• DIRECTIONS
Reproduce exactly the run of lines that begins with the one containing "The image size is (947, 502)." and ends with the last line of the records, omitting pictures.

• MATERIAL FOR THIS EXERCISE

BEGIN

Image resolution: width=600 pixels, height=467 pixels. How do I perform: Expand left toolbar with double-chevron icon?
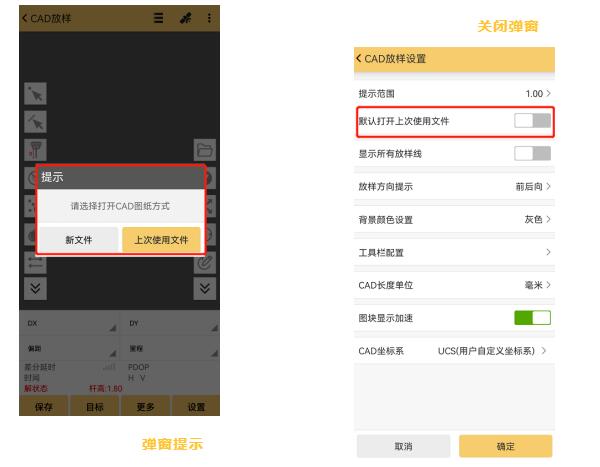pos(35,288)
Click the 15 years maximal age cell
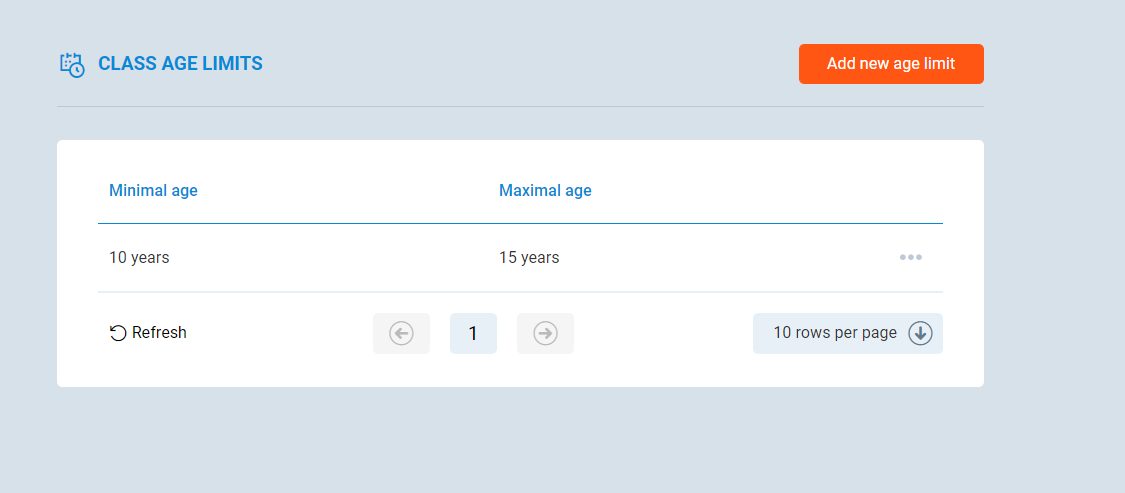The width and height of the screenshot is (1125, 493). [x=529, y=258]
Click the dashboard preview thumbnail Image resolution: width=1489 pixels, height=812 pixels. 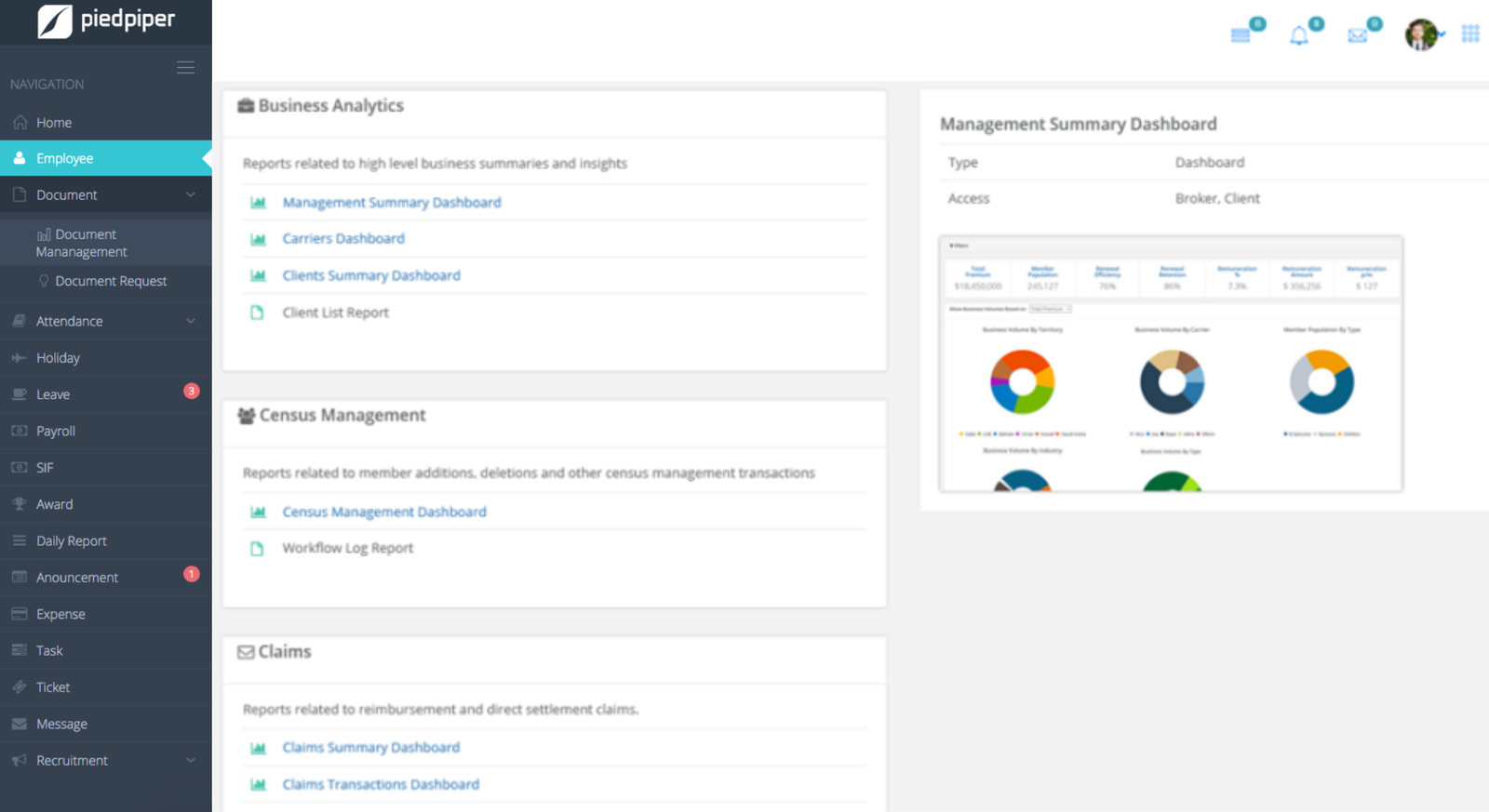coord(1170,364)
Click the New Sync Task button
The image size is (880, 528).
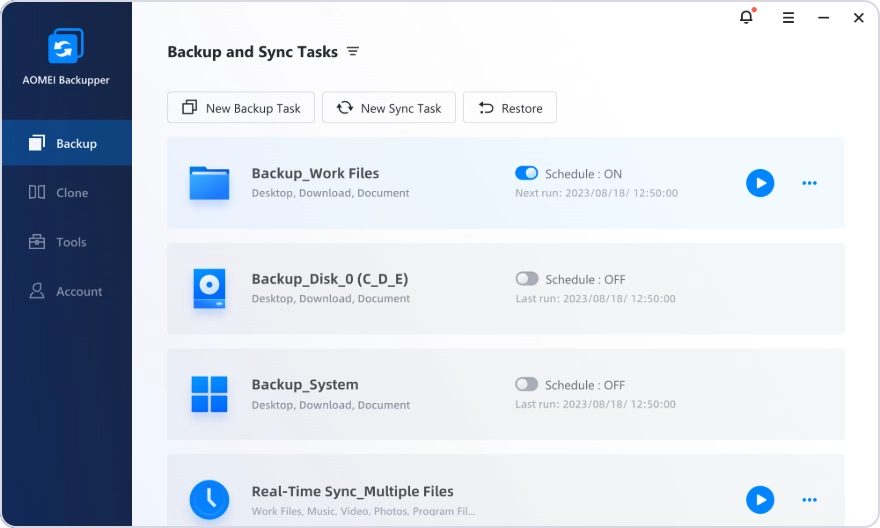[x=389, y=108]
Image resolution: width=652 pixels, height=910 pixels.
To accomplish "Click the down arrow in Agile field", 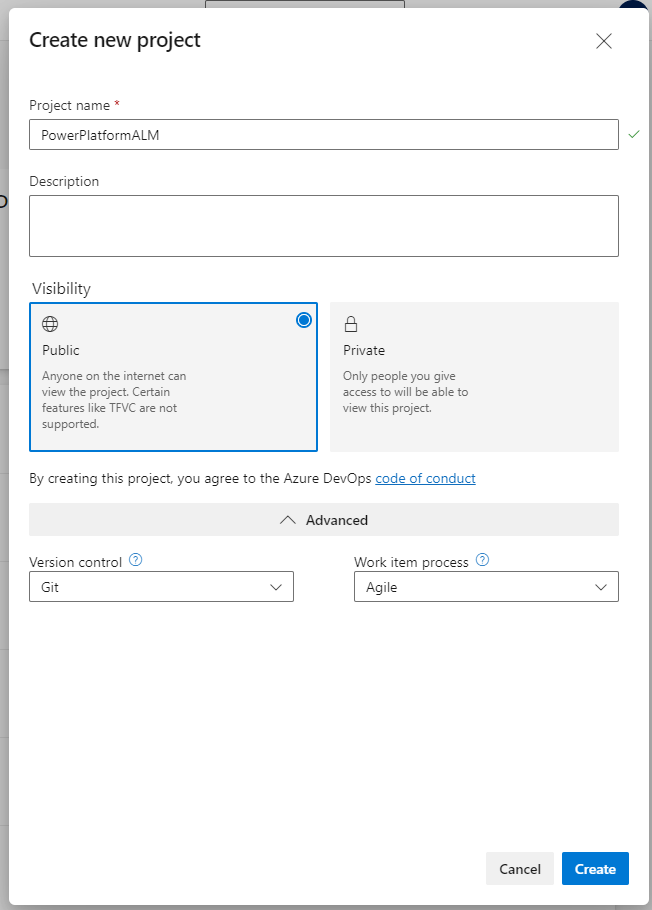I will (601, 587).
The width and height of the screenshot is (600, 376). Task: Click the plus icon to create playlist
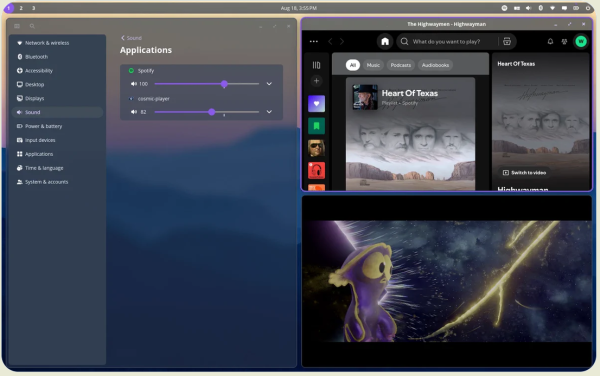point(316,81)
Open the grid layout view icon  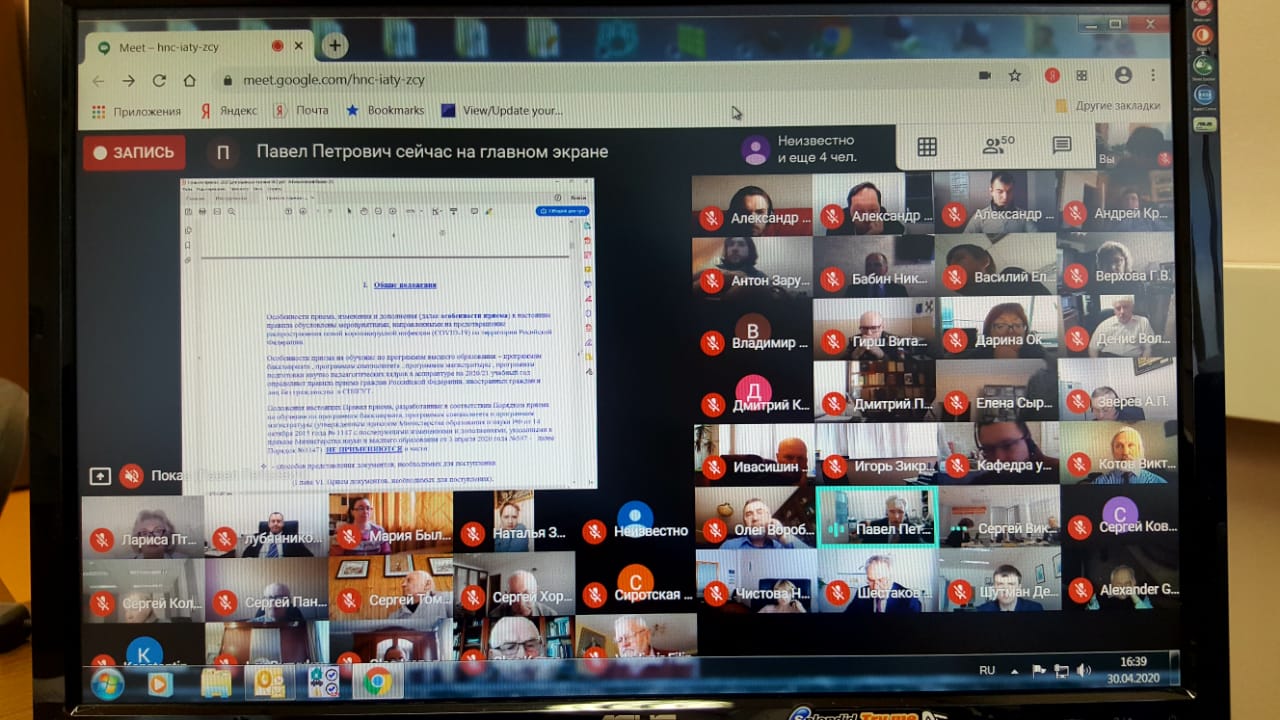point(927,147)
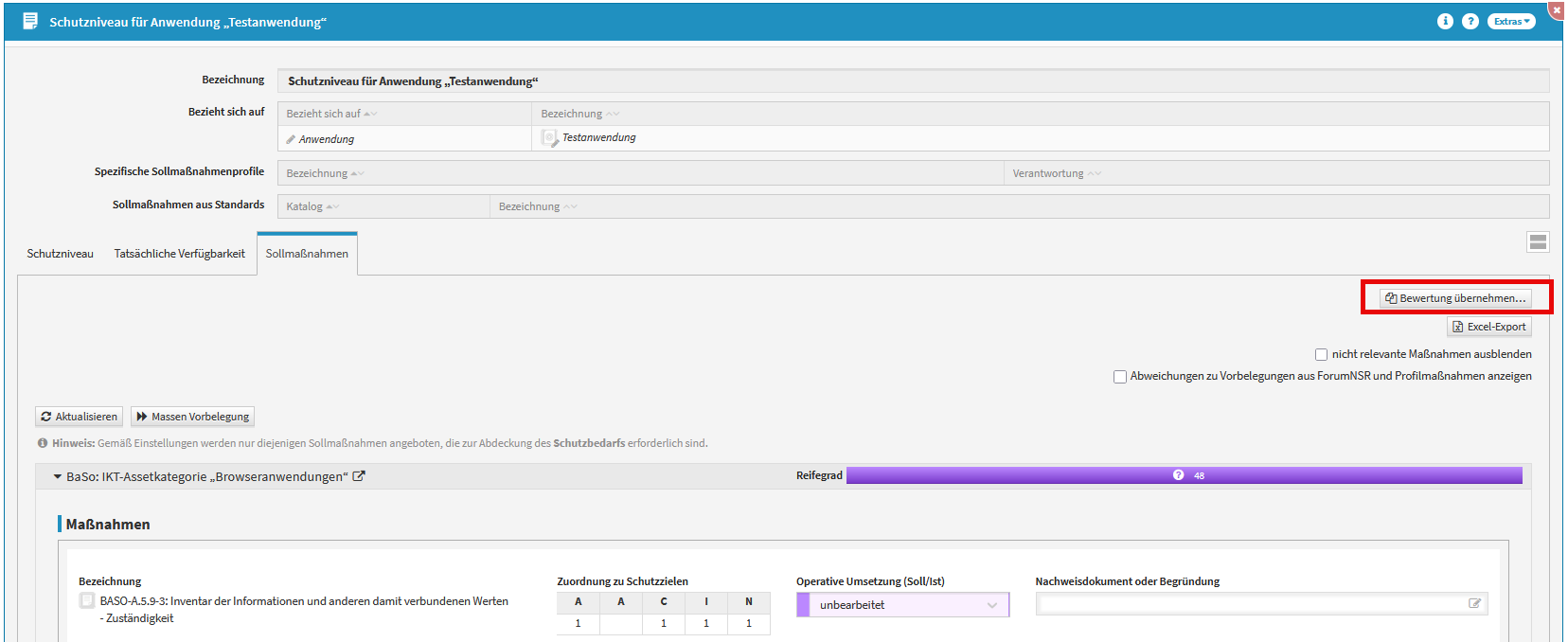Open the unbearbeitet status dropdown
Viewport: 1568px width, 642px height.
[x=904, y=604]
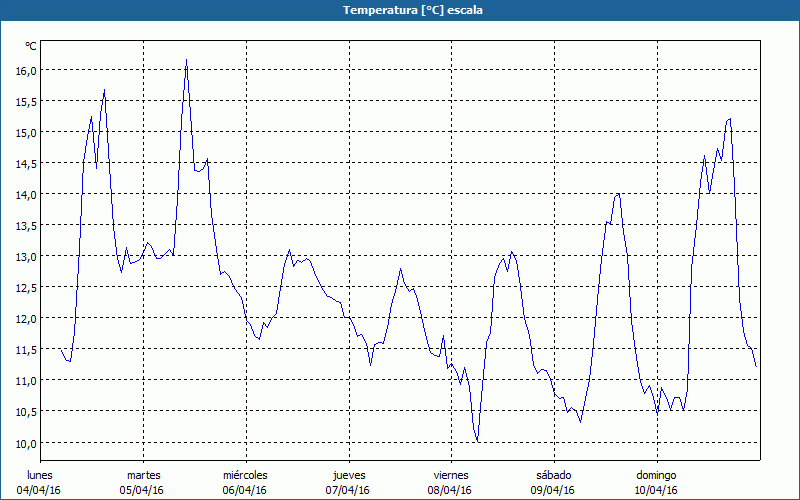
Task: Select the "lunes" day label
Action: (40, 475)
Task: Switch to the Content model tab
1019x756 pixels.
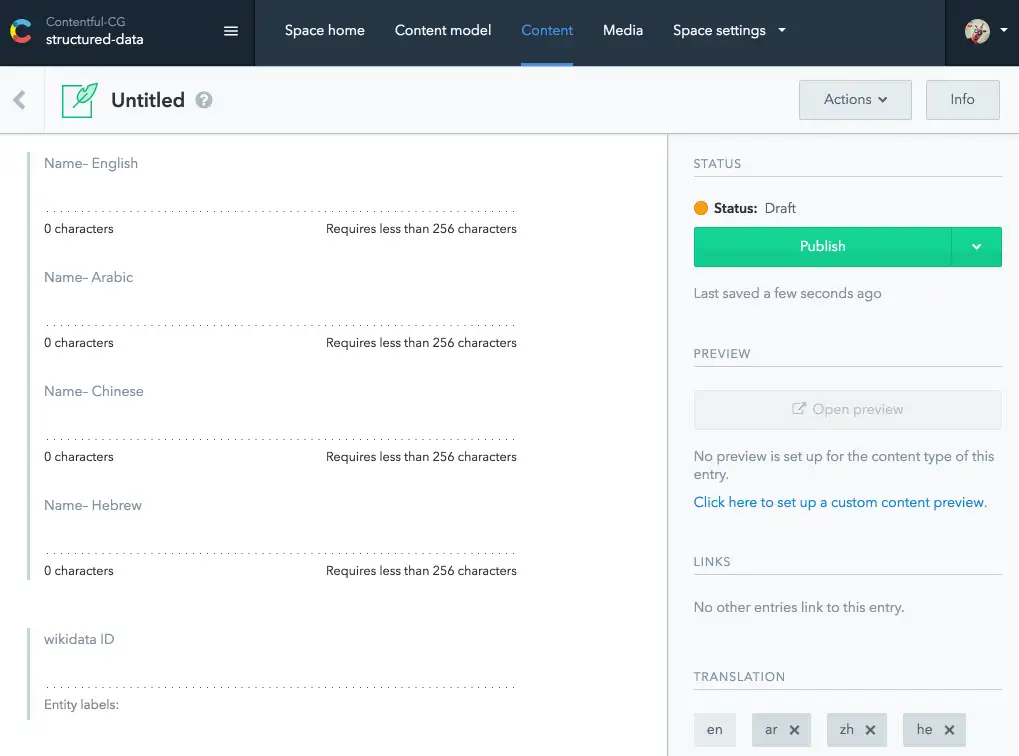Action: [x=443, y=31]
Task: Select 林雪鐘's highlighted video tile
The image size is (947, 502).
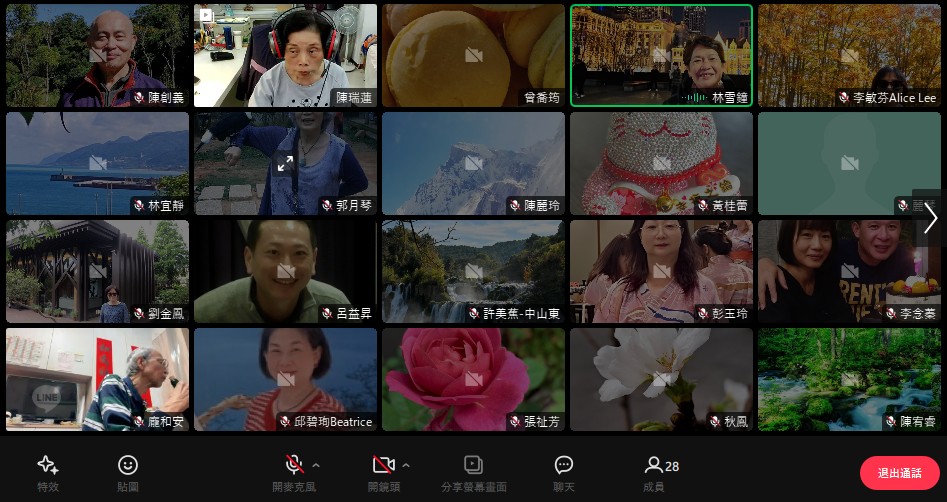Action: pyautogui.click(x=661, y=55)
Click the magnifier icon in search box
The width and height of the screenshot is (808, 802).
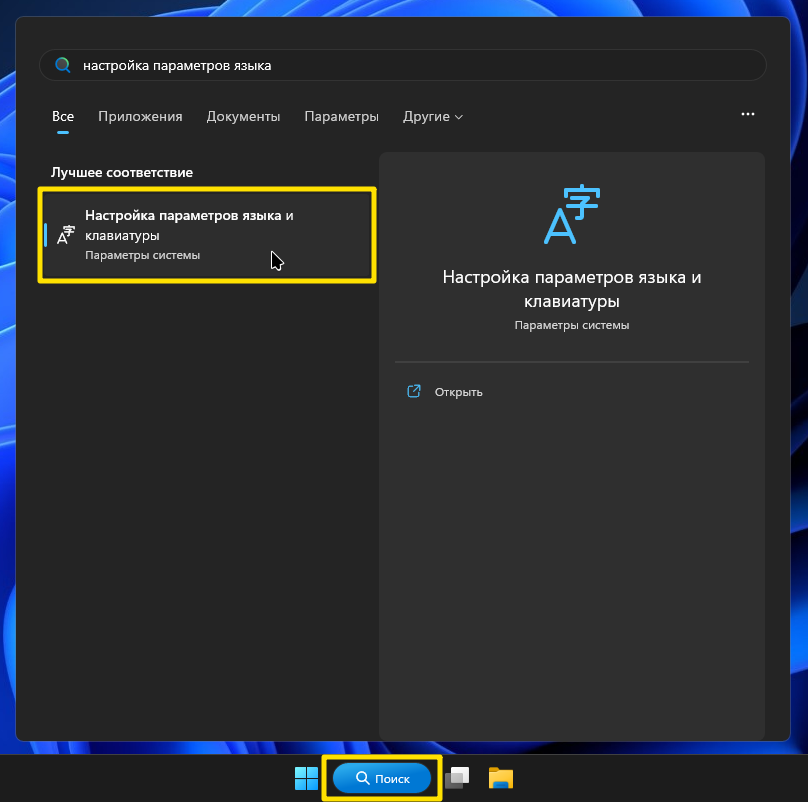(63, 65)
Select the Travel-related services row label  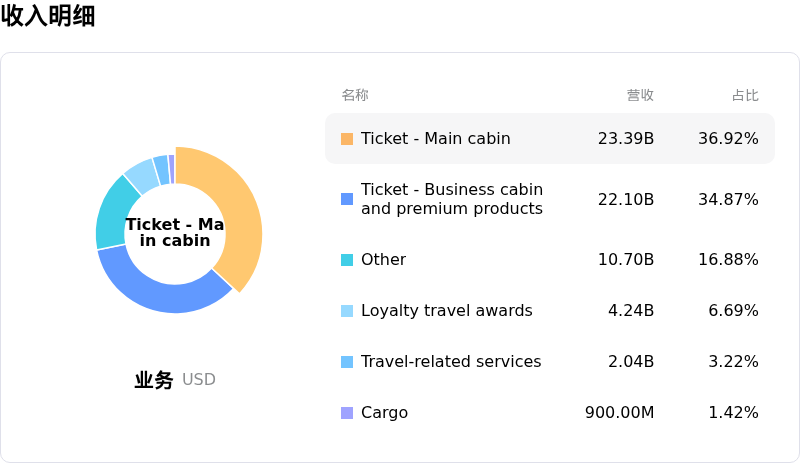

END

• EXERCISE OUTPUT
The image size is (947, 502).
Action: pyautogui.click(x=661, y=55)
Click the magnifier icon in search box
The width and height of the screenshot is (808, 802).
(63, 65)
Select the Travel-related services row label  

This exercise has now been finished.